To understand the concept, we can replace managers with doctors, and picture critiquing medical ethics on grounds that they do not provide doctors with guidelines on what to do incase their interests are at conflict with those of patients.
For example, one can imagine the case way a patient does not require a surgery but the medical doctor would really want to perform it. The action taken by the physician in such a case is what ought to be considered.
Conventional wisdom dictates that whenever there is a disagreement between one’s self-interest and their moral commitments, the latter will win that is from the moral perspective. The issue of when is supposed to be forgiven for dismissing their moral responsibilities that is behaving in an immoral way, is a detached one and is unspecific with regard to the realm of business ethics.
It is vivid that the professional behavior of medical practitioners is mainly determined by their responsibilities to the patients, and as such, they are not allowed to let aspects of self-interest interfere.

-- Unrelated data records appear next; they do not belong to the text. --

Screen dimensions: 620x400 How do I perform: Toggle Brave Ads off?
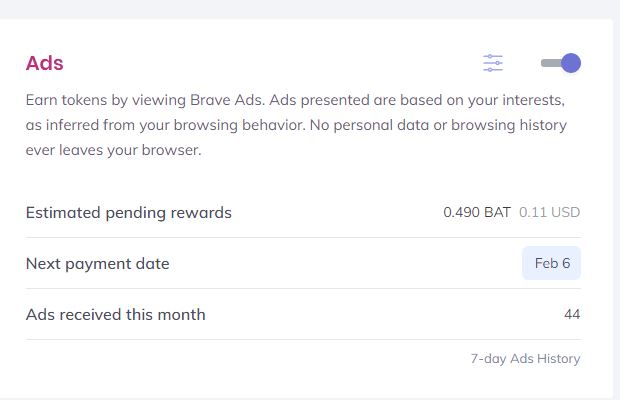560,63
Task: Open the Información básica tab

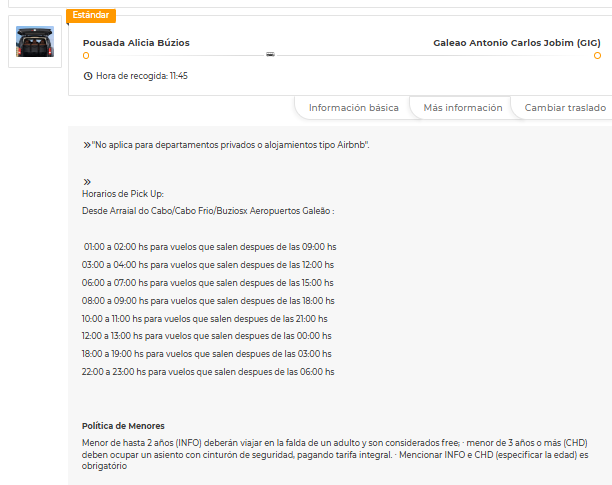Action: click(x=353, y=108)
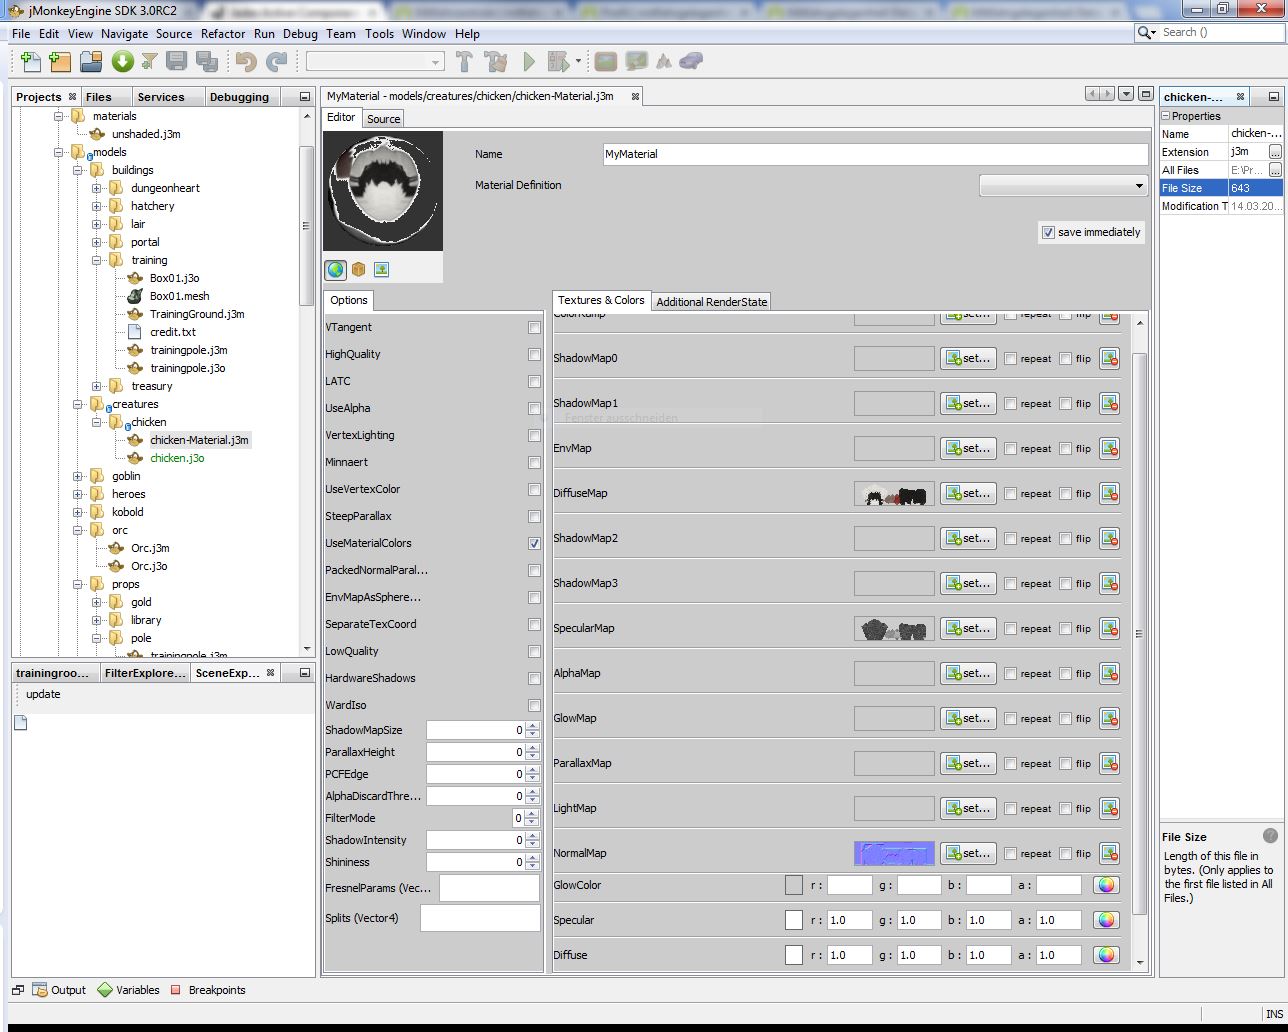1288x1032 pixels.
Task: Remove the NormalMap texture with its delete icon
Action: click(1109, 853)
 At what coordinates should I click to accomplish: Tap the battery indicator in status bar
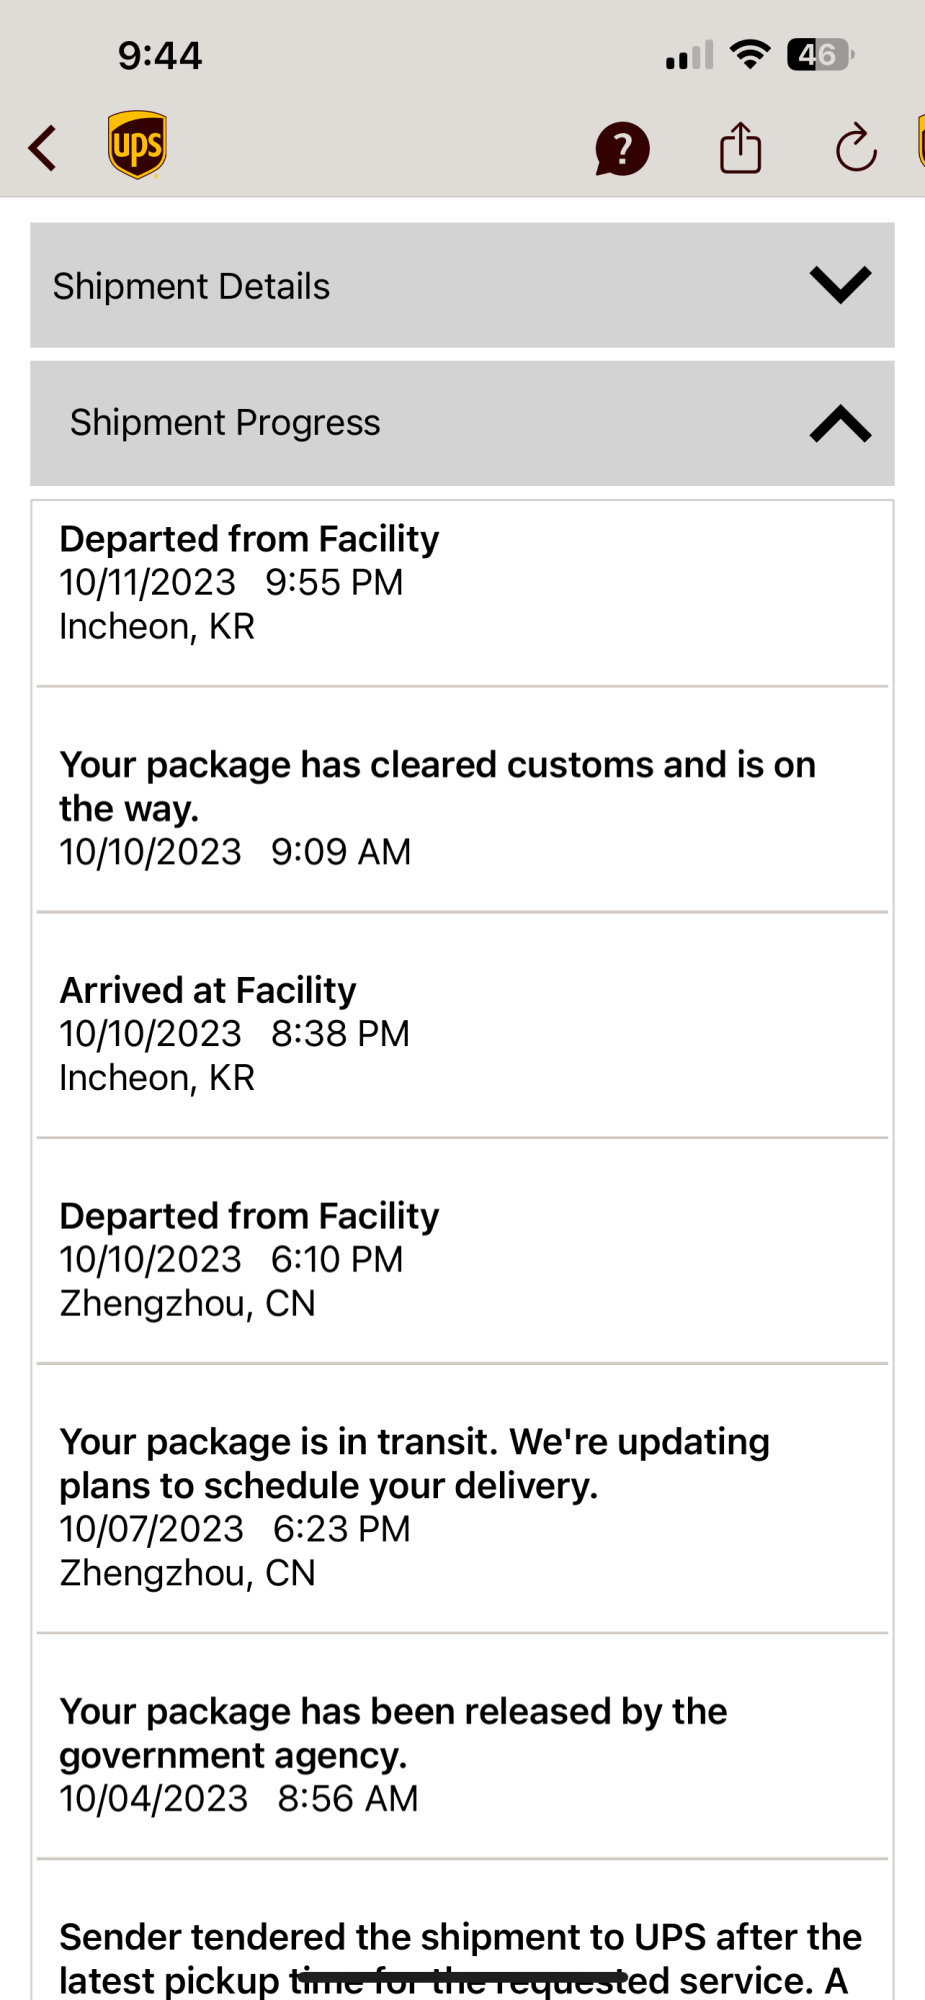820,54
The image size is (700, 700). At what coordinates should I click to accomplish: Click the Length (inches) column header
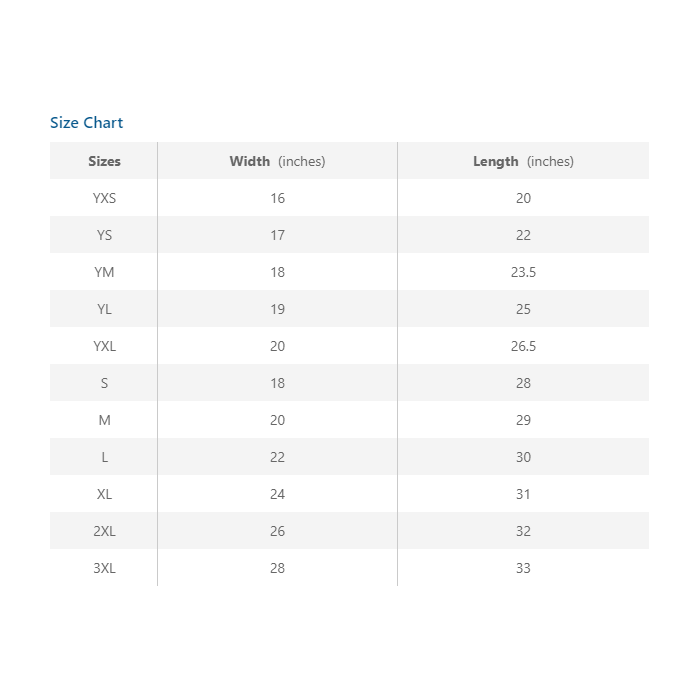point(523,161)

In a similar way, profit maximization would affect managers; for instance, the mangers of the failed companies like Enron and WorldCom have never had anyone defending them just because their demeanor was influenced by their self-interest.
Well, if the incentive mechanisms have been properly constructed, managers will be very much interested in maximizing the value of the organization’s main decision makers (like it the way physicians will find interesting to attend to their patients). However, this is inadvertent and immaterial in the in the moral dimension. In a situation where a conflict arises, the professional requirements supersede over the couple of interests.

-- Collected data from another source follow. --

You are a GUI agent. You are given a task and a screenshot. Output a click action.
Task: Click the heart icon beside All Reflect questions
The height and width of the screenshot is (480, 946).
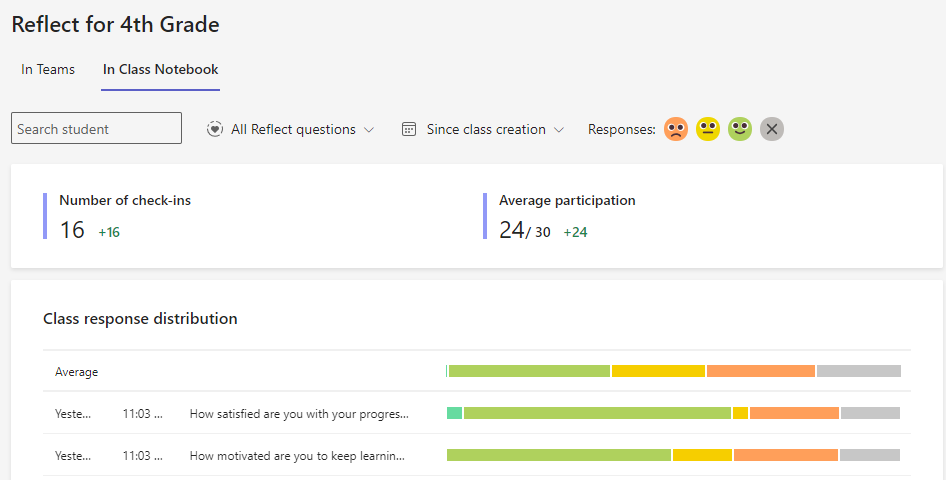pos(215,129)
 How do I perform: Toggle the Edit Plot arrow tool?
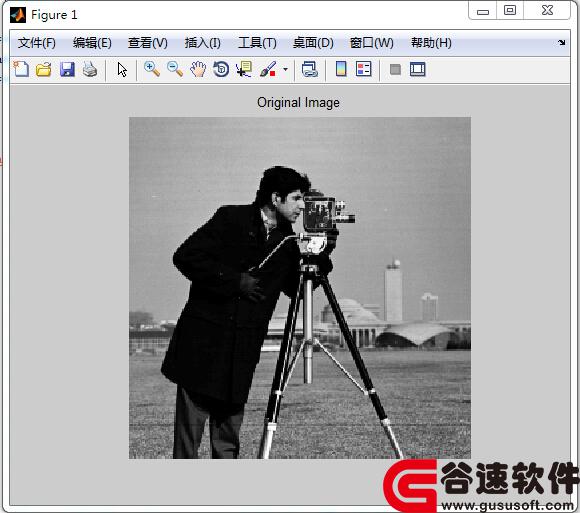122,70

Where matters may be unique is where asset of professional responsibilities conflict for instance, a situation where a health provider can better the life of a patient by disclosing incorrect information to them or of a business manager who manages to please investors by putting an exaggeratedly stern downsizing (Hodgson 72).
The attitude to business ethics that makes profit maximization as the principal focus is normally perceived with doubt because it has been conventionally used often in defense for unbecoming demeanor rather than a foundation for a heart-felt attempt to come up with a code of moral values.

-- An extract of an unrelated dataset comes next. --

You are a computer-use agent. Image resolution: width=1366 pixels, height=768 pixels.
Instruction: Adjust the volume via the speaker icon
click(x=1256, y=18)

As earlier on elaborated, the profit maximization tactic to business ethics cannot be integrated with the concept of self-interest on the part of managers. Therefore, Milton Friedman’s assertion that the social obligation of a business is to maximize gains is on the trust-based association between managers and shareholders. The relationship between a manager and a shareholder can be compared to that between a lawyer and his client.
The manager is expected to fulfill the needs of the shareholder, not his personal interests. This calls for trust and hence ethical obligation between the two parties. It should not be forgotten that there are numerous ways through which the lawyer can take advantage of this association for personal gain, as the manager can do (Hodgson 77).
Business ethics refer to the values and standards that guide behavior in the business world. Neo-classical economists like Albert Carr not only regard profit maximization as the main obligation of a business, but also attribute ethics to religion while arguing that ethics cannot be married with business.
This assertion is discounted by the fact that the behavior of stakeholders is affected by the ethical standing of people in the society.
This in turn causes stakeholders to influence business activities. Additionally, profit maximization and personal interest are very different aspects and studies show that profit maximization can only be a central focus in business ethics in the presence of other ethical and morally ingredients such as trust and moral commitments between managers and stakeholders.
Anon. Business Ethics. Mumbai: Nirali Prakashan. 2007. Web.
Ferrell, O, C., Fraedrich, John and Ferrell, Linda. Business Ethics: Ethical Decision Making and Cases. OH: Cengage Learning. 2009. Web.
Hodgson, Bernard. The invisible hand and the common good, Volume 2002. NY: Springer. 2004. Web.